= Egophony =

Increased resonance of voice

Egophony (British English, aegophony) is an increased resonance of voice sounds heard when auscultating the lungs, often caused by lung consolidation and fibrosis. It is due to enhanced transmission of high-frequency sound across fluid, such as in abnormal lung tissue, with lower frequencies filtered out. It results in a high-pitched nasal or bleating quality in the affected person's voice.

==Technique==
While listening to the lungs with a stethoscope, the patient is asked to pronounce the modern English (more generally, post-Great Vowel Shift) long-E vowel sound.

==Interpretation==
Stethoscopic auscultation of a clear lung field during this articulation will detect a sound matching that received through normal hearing; that is, the sound articulated by the patient will be clearly transmitted through the lung field and heard unchanged by the clinician. When the lung field is consolidated (filled with liquid or other solid mass such as tumor or fungus ball), the patient's spoken English long E will sound like a "pure-voweled" long E or a modern English long A without the latter's usual offglide. This effect occurs because the solid mass in the lung field will disproportionately dampen the articulated sound's acoustic overtones higher in the harmonic series, transmuting the English long E, in which higher overtones predominate strongly, to a sound (the English long A) in which higher overtones predominate only slightly, i.e., to a markedly lesser degree than in the former sound. This finding is referred to in clinical contexts as the "E to A transition." If associated with fever, shortness of breath, and cough, this E to A transition indicates pneumonia.

==Related terms and techniques==
Somewhat related, bronchophony, a form of pectoriloquy, is a conventional respiratory examination whereby the clinician auscultates the chest while asking the patient to repeat the word "ninety-nine". Better phrases in English include "toy boat”, "Scooby Doo", and “blue balloons". In the UK, regional variation with clinicians from Edinburgh to Glasgow use the phrase "one-one-one" due to its more rounded sound.

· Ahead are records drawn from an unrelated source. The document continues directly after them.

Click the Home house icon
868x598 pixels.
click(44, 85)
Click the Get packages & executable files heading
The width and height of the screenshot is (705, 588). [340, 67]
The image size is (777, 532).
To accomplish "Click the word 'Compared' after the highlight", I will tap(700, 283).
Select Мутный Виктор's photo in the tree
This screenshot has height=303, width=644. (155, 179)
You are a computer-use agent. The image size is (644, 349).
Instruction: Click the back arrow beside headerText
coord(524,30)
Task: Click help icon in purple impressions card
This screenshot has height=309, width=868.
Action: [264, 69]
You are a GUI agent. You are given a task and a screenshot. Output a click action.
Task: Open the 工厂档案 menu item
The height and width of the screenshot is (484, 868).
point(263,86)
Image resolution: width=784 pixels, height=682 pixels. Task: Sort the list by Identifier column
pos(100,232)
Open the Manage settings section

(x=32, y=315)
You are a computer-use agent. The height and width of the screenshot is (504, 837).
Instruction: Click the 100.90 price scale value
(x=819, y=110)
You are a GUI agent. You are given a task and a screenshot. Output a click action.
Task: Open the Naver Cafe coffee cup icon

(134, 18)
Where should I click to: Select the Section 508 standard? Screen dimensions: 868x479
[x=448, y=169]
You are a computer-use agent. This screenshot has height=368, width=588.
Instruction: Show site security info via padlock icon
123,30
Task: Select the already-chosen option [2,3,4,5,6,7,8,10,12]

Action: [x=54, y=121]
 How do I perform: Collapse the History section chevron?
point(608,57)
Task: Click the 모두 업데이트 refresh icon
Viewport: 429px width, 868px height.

Similar terms are bronchophony and whispered pectoriloquy. The mechanism is the same; that is, fluid or consolidation causes the sound of the voice to be transmitted loudly to the periphery of the lungs where it is usually not heard.

==Causes==
- Pleural effusion, though egophony is only heard above the level of the effusion in an upright patient.
- Pneumonia (lung consolidation)
- Fibrosis

==Etymology==
Egophony comes from the Greek word for "goat," (αἴξ aix, aig-) in reference to the bleating quality of the sound.